GIVEN DATA

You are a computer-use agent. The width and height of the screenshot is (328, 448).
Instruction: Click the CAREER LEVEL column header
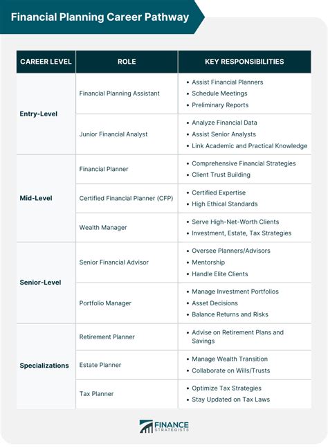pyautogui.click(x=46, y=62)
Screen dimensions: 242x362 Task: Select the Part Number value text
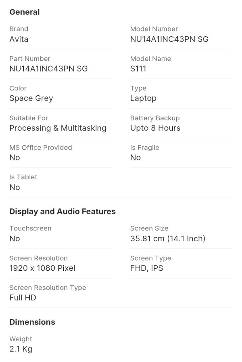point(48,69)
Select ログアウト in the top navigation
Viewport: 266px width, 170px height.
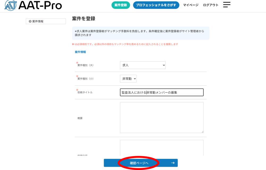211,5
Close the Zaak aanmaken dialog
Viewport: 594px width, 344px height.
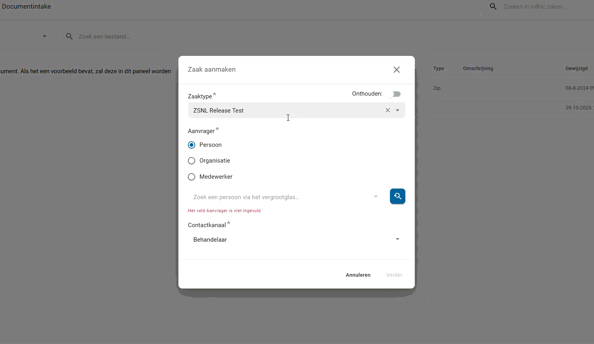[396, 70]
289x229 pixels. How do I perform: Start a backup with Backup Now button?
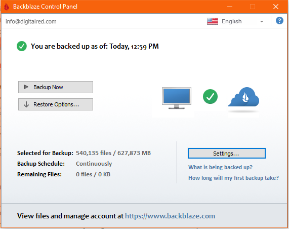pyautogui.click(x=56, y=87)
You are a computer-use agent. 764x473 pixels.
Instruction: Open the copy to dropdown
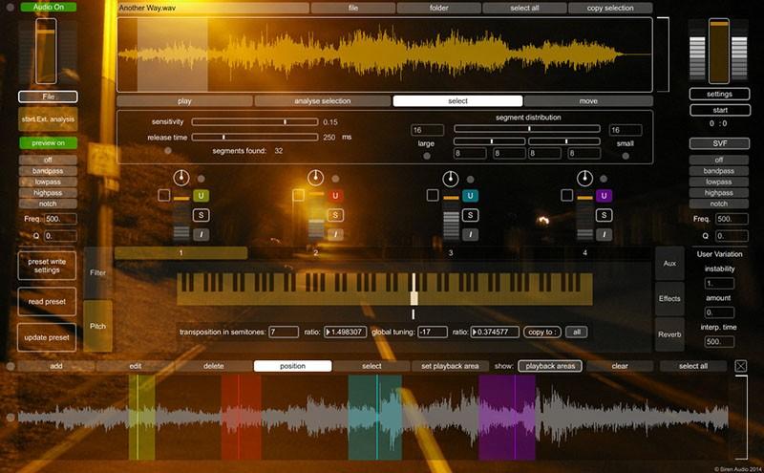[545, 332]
==
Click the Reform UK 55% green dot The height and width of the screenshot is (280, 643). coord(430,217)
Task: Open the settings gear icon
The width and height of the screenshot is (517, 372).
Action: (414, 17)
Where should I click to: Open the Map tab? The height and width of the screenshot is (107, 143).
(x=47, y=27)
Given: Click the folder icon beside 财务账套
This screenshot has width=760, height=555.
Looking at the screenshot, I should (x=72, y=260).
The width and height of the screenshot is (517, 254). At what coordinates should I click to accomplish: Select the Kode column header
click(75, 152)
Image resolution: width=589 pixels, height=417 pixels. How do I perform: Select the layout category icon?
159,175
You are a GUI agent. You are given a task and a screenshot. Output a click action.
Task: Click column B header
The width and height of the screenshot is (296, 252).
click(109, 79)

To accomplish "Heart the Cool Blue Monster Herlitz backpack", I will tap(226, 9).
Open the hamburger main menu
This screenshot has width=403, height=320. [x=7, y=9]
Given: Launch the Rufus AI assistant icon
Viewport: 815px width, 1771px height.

WORK INSTRUCTION
Keep to the lines above from the line with "You are a computer-use agent. The" to the line with "You are a computer-use agent. 764x473 pixels.", and set down exactly those, inclusive, with nothing else and every picture left out.

RESPONSE TO THIS TASK
You are a computer-use agent. The width and height of the screenshot is (328, 448).
Instruction: Click the CAREER LEVEL column header
pyautogui.click(x=46, y=62)
Screen dimensions: 242x362 Task: Select the Part Number value text
point(48,69)
Select ログアウト in the top navigation
Viewport: 266px width, 170px height.
211,5
Close the Zaak aanmaken dialog
Viewport: 594px width, 344px height.
[396, 70]
289x229 pixels. How do I perform: Start a backup with Backup Now button?
pyautogui.click(x=56, y=87)
You are a computer-use agent. 764x473 pixels.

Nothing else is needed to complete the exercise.